[start of Material to process]

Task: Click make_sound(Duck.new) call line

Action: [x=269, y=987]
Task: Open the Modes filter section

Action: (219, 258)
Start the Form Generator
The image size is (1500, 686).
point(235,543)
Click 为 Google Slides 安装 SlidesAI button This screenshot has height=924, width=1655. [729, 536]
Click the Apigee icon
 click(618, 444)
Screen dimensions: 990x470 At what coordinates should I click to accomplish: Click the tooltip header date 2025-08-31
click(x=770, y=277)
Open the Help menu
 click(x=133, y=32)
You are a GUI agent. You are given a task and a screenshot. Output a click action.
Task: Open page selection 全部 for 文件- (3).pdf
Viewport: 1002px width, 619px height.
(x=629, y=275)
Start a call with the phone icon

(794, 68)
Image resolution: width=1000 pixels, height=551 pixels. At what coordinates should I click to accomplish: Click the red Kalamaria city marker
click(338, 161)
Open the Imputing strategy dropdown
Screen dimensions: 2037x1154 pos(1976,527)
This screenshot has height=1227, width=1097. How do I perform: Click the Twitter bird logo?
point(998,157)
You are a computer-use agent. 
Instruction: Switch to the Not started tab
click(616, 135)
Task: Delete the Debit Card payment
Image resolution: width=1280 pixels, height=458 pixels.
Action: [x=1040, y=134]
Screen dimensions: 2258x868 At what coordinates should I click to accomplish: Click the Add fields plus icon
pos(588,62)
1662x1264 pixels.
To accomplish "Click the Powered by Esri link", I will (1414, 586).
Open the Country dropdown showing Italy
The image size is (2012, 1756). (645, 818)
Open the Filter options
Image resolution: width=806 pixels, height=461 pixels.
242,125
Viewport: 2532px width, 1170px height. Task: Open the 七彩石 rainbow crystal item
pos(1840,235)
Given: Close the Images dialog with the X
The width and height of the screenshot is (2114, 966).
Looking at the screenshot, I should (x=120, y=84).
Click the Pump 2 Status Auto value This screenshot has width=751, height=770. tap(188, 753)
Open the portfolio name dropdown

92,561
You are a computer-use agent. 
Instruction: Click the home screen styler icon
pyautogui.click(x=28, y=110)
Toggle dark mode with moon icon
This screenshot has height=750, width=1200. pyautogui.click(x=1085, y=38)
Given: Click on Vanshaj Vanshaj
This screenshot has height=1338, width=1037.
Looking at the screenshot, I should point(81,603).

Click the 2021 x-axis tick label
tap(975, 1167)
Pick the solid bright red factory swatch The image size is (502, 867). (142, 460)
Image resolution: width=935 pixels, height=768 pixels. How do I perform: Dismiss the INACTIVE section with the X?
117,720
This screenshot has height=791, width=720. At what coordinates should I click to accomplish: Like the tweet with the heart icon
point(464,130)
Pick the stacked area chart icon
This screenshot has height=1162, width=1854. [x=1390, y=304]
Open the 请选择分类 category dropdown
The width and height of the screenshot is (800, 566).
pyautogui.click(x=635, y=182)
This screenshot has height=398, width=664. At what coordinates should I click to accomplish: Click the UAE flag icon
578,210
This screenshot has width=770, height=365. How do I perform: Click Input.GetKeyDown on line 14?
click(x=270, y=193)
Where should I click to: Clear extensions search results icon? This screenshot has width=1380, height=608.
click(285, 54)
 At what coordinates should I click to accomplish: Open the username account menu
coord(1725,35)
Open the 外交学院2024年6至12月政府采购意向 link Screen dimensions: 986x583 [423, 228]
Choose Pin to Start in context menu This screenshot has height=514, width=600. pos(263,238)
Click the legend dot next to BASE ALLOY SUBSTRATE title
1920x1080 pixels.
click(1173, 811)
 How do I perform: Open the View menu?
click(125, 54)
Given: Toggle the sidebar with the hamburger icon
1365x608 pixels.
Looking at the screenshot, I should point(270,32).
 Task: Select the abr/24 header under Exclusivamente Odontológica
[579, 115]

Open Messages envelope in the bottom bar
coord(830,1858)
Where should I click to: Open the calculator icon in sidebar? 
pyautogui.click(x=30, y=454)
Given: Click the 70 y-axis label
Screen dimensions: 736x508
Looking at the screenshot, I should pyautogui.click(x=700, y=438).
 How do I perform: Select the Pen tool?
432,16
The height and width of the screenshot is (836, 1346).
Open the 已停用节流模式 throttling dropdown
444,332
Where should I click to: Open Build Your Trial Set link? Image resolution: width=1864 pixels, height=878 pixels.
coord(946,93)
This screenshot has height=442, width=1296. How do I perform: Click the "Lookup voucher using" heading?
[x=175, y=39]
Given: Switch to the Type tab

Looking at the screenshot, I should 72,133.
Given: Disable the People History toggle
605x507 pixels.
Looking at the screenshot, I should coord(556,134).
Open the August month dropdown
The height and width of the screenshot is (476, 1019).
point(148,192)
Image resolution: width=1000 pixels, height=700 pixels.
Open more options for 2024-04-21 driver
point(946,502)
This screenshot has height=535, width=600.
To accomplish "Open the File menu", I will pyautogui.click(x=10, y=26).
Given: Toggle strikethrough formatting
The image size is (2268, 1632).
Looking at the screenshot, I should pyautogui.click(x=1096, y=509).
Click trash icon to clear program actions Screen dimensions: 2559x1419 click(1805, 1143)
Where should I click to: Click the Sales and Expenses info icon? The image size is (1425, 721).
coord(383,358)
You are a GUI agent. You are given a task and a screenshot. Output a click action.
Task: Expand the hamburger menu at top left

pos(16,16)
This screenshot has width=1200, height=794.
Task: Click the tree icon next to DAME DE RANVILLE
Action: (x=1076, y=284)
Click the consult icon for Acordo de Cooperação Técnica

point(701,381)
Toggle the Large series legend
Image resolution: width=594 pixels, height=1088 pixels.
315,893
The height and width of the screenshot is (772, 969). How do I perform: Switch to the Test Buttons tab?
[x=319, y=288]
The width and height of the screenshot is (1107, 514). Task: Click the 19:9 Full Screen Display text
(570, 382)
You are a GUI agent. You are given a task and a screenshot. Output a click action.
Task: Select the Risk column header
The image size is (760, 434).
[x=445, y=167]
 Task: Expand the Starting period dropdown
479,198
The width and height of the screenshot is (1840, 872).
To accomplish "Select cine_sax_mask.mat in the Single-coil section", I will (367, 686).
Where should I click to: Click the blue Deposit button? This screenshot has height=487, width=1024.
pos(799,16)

[end of Material to process]

### [Exercise description]
Recast the entries from the first line through the line containing "pos(1840,235)", inclusive, as a numbered list, leaving out blank lines.

### [Answer to the problem]
1. Task: Click make_sound(Duck.new) call line
2. Action: [x=269, y=987]
3. Task: Open the Modes filter section
4. Action: (219, 258)
5. Start the Form Generator
6. The image size is (1500, 686).
7. point(235,543)
8. Click 为 Google Slides 安装 SlidesAI button This screenshot has height=924, width=1655. [729, 536]
9. Click the Apigee icon
10.  click(618, 444)
11. Screen dimensions: 990x470 At what coordinates should I click to accomplish: Click the tooltip header date 2025-08-31
12. click(x=770, y=277)
13. Open the Help menu
14.  click(x=133, y=32)
15. You are a GUI agent. You are given a task and a screenshot. Output a click action.
16. Task: Open page selection 全部 for 文件- (3).pdf
17. Viewport: 1002px width, 619px height.
18. (x=629, y=275)
19. Start a call with the phone icon
20. (794, 68)
21. Image resolution: width=1000 pixels, height=551 pixels. At what coordinates should I click to accomplish: Click the red Kalamaria city marker
22. click(338, 161)
23. Open the Imputing strategy dropdown
24. Screen dimensions: 2037x1154 pos(1976,527)
25. This screenshot has height=1227, width=1097. How do I perform: Click the Twitter bird logo?
26. point(998,157)
27. You are a computer-use agent. 
28. Instruction: Switch to the Not started tab
29. click(616, 135)
30. Task: Delete the Debit Card payment
31. Image resolution: width=1280 pixels, height=458 pixels.
32. Action: [x=1040, y=134]
33. Screen dimensions: 2258x868 At what coordinates should I click to accomplish: Click the Add fields plus icon
34. pos(588,62)
35. 1662x1264 pixels.
36. To accomplish "Click the Powered by Esri link", I will (1414, 586).
37. Open the Country dropdown showing Italy
38. The image size is (2012, 1756). (645, 818)
39. Open the Filter options
40. Image resolution: width=806 pixels, height=461 pixels.
41. 242,125
42. Viewport: 2532px width, 1170px height. Task: Open the 七彩石 rainbow crystal item
43. pos(1840,235)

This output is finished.